[Recorded data]
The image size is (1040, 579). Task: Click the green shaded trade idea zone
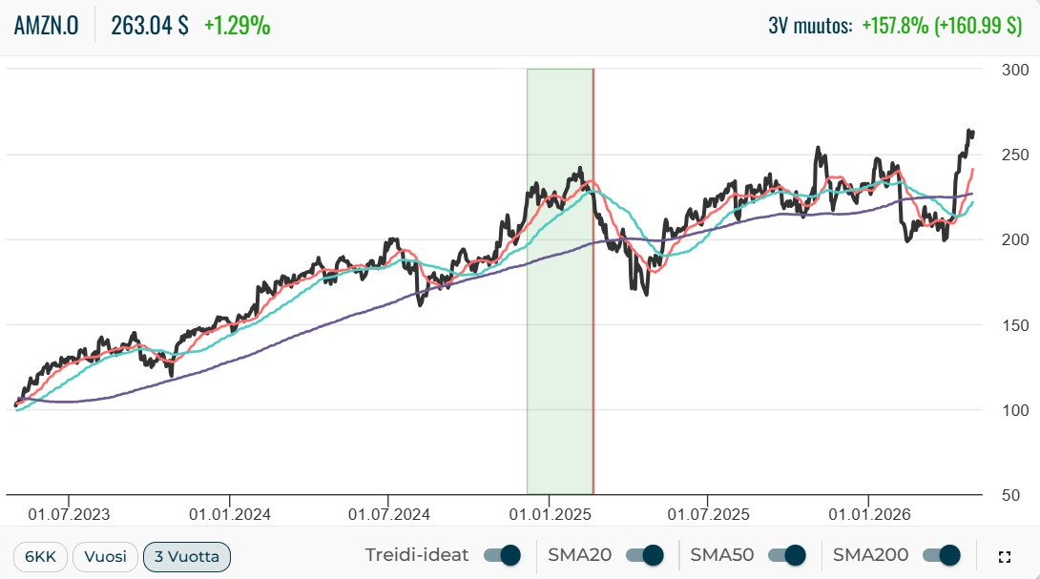tap(559, 281)
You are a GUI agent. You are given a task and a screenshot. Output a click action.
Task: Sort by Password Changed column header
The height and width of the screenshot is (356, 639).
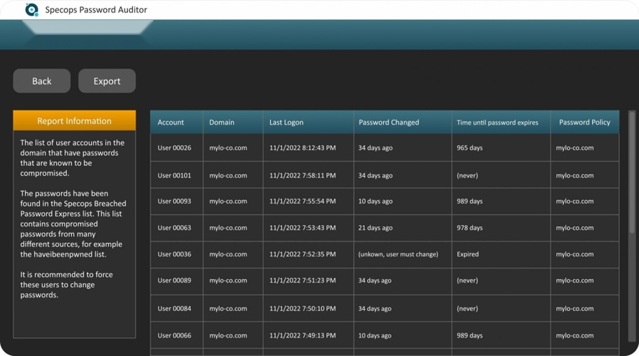389,122
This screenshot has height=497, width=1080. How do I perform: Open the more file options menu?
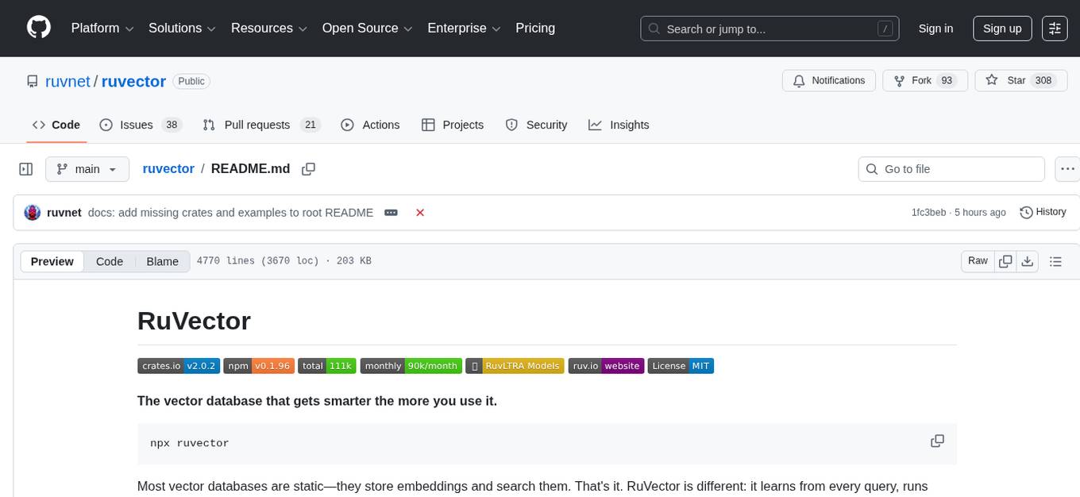pos(1067,168)
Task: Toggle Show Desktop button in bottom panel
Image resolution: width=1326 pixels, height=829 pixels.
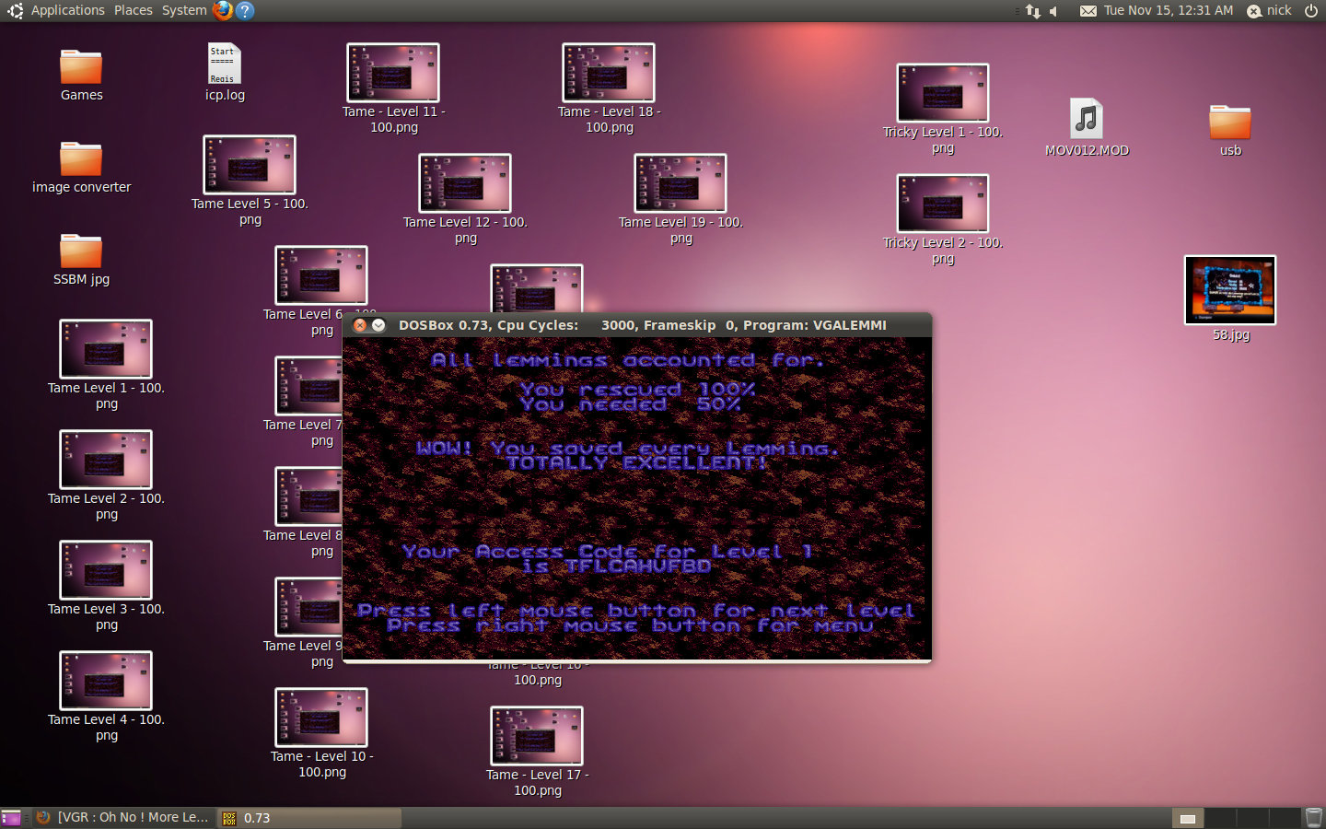Action: 11,817
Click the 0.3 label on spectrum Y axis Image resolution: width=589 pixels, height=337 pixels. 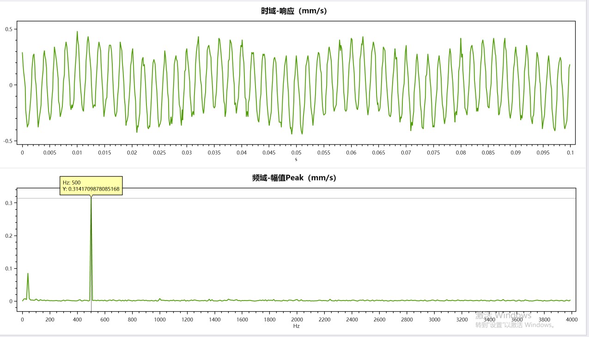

### What to produce
Set down all the entries above verbatim, and include none of the pictures.

### Output for this exercise
The image size is (1040, 579). Task: Click the green shaded trade idea zone
tap(559, 281)
You are a GUI agent. You are given a task and a screenshot. Output a click action.
Task: Sort by Password Changed column header
The height and width of the screenshot is (356, 639).
389,122
This screenshot has height=497, width=1080. How do I perform: Open the more file options menu?
pos(1067,168)
Task: Toggle Show Desktop button in bottom panel
Image resolution: width=1326 pixels, height=829 pixels.
Action: 11,817
Click the 0.3 label on spectrum Y axis Image resolution: width=589 pixels, height=337 pixels. 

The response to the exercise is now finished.